First the Court said, in effect, to the state of California: “No matter what citizens in a given state vote for (Californian voters had overwhelmingly voted to overturn Prop 8, which eliminated rights for same-sex marriage), we, the Court, may well overturn their vote. Our vote counts; yours does not.”

In a second matter, relating to the Defense of Marriage Act, the vote of the court (in five years or so, say proponents) will legalize same-sex marriage in all states, with such unions receiving all the federal benefits (over 1100 of them) due to traditional marriages today. (A question: now that no law prohibits me from marrying a Cocker Spaniel, if I precede my canine spouse in death, does it continue to receive Social Security benefits?) As an interesting footnote, an echo of Washington, DC, as it were, the Texas legislature—on the same day—in attempting, among other things, to stop abortions in the state beyond twenty-two weeks, was filibustered causing a delay of the vote—by two minutes beyond the legal time-line–requiring that the legislature meet in special session to re-vote. Note: the vote, which was passed too late to be legal, sought only to stop abortions after twenty-two weeks, but the abortionists want more blood, both early and late. Even if they lose now, they won’t later.

I am writing you this note, after eighty years of observing —and loving!—America to say America is no more. America is gone.  We have seen it coming, in spades, since the sixties, but now it has arrived. I mean the America as founded on a constitution and by men who were motivated by conservative values (a “conservative” being a person who wishes to conserve foundational values of natural law, even if not biblical law). Any conservative who denies my assessment needs only to be asked to name the last conservative victory attained at the federal level. Add to that (a) a profoundly distrusted federal government in free-fall, (b) the accruing of an astronomical national debt which is fatally inimical to national health, (c) a burgeoning and rapidly growing underclass which sees itself as entitled to “womb-to-tomb” care by the nation’s tax-payers, (d) a refusal or inability to protect America’s borders (which no nation has survived), and (e) the commonly-and-openly expressed hatred for God, the Bible, and Christians. Malcolm Muggeridge once said of western culture: “…the last foothold of law and order is being dislodged; we may expect the darkness.”

(1)  None of that should surprise us; we have the explicit teaching of the Bible on the subject. (See II Timothy 3:1-5!  And Romans 1:21-32 where God’s life-sized portrait of natural man is displayed. And Revelation 18 which depicts the rapid fall of man’s final society—Mystical Babylon. The rapidity is shocking.)

(2)  None of that should make us think our walk is going be as easy as it was for recent generations—even my own! We have lived in a bubble of God’s protection and gracious deliverances as a nation. Now, things are (and will increasingly become) changed, and we will do what our godly forbears did—and what our contemporary brothers and sisters in Christ are doing around the globe—we shall learn to sing the Lord’s song in a strange land.
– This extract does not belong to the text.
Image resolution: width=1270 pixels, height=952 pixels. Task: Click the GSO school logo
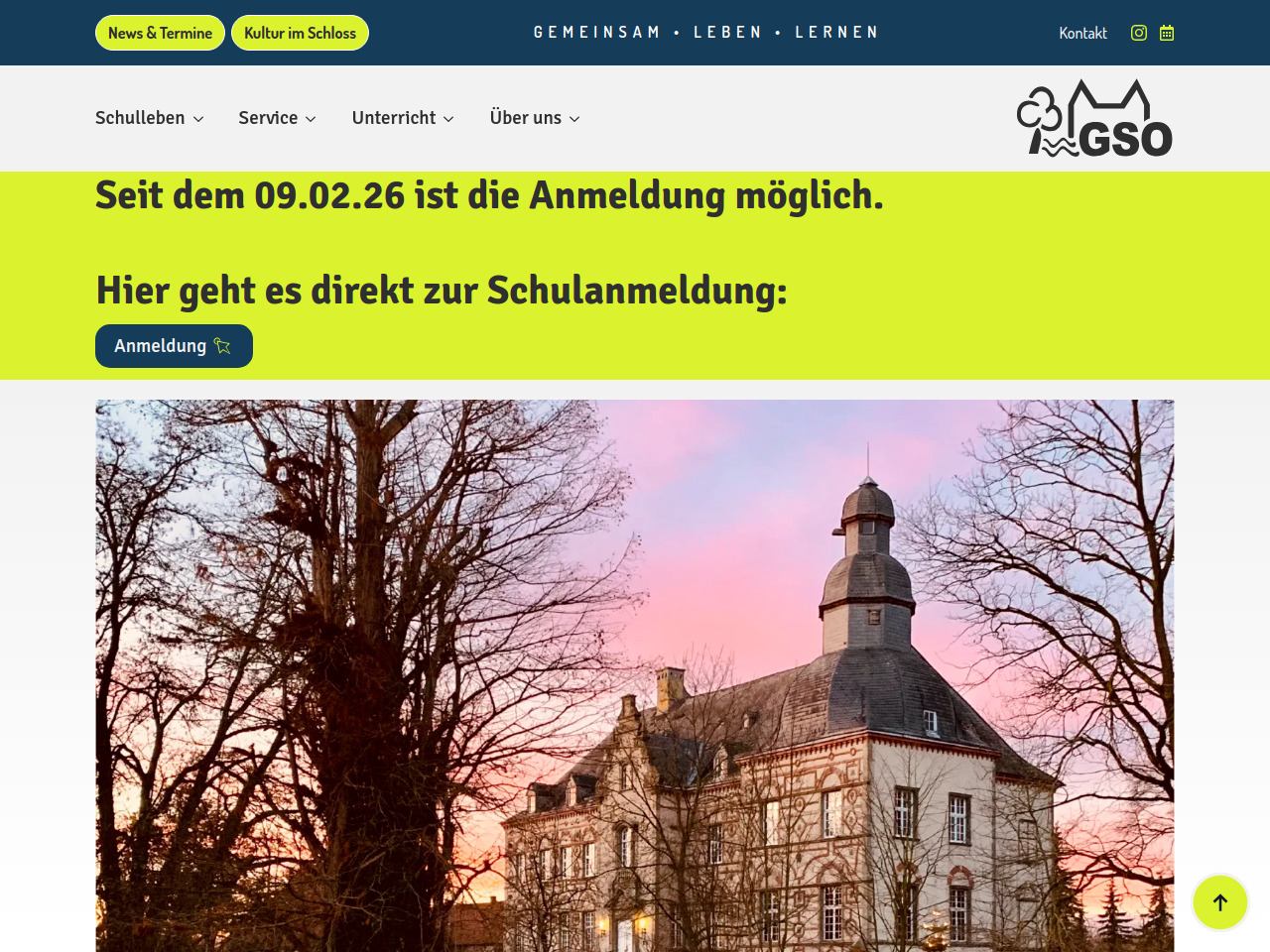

But sing it we shall! (Study carefully Psalm 137 which depicts Israel in such a situation in Babylon.)

(3)  None of that should prevent us from being salt and light in a putrifying and darkening culture. (Matthew 5:13-16) Doesn’t take a lot of salt to save a boiled egg and a flash-light no larger than my thumb allows me to walk safely through a huge building on the darkest night. THAT IS OUR BIG ASSIGNMENT!

(4)  None of that should cause us to forget that there are many truly godly people in America—scores of millions of them(!), and much ministry that honors God, and points others to heaven while helping them in practical and mundane ways to cope with life’s challenges, all of which blesses our country and honors God.

(5)  None of that should steal our joy! Paul spoke in Acts 20:24—as he faced certain death— of “finishing his course, his race, with joy!” (The larger context of Acts 20:17-38 is a rich study, especially fitted for modern saints in Babylon.)

You are my joy!  Know, for certain, that I call your names before God often, and will do so as long as God gives me breath (and sufficient mental acuity to remember!).  I’m glad I have the joy of the journey with you, and that I lived long enough to know each of you!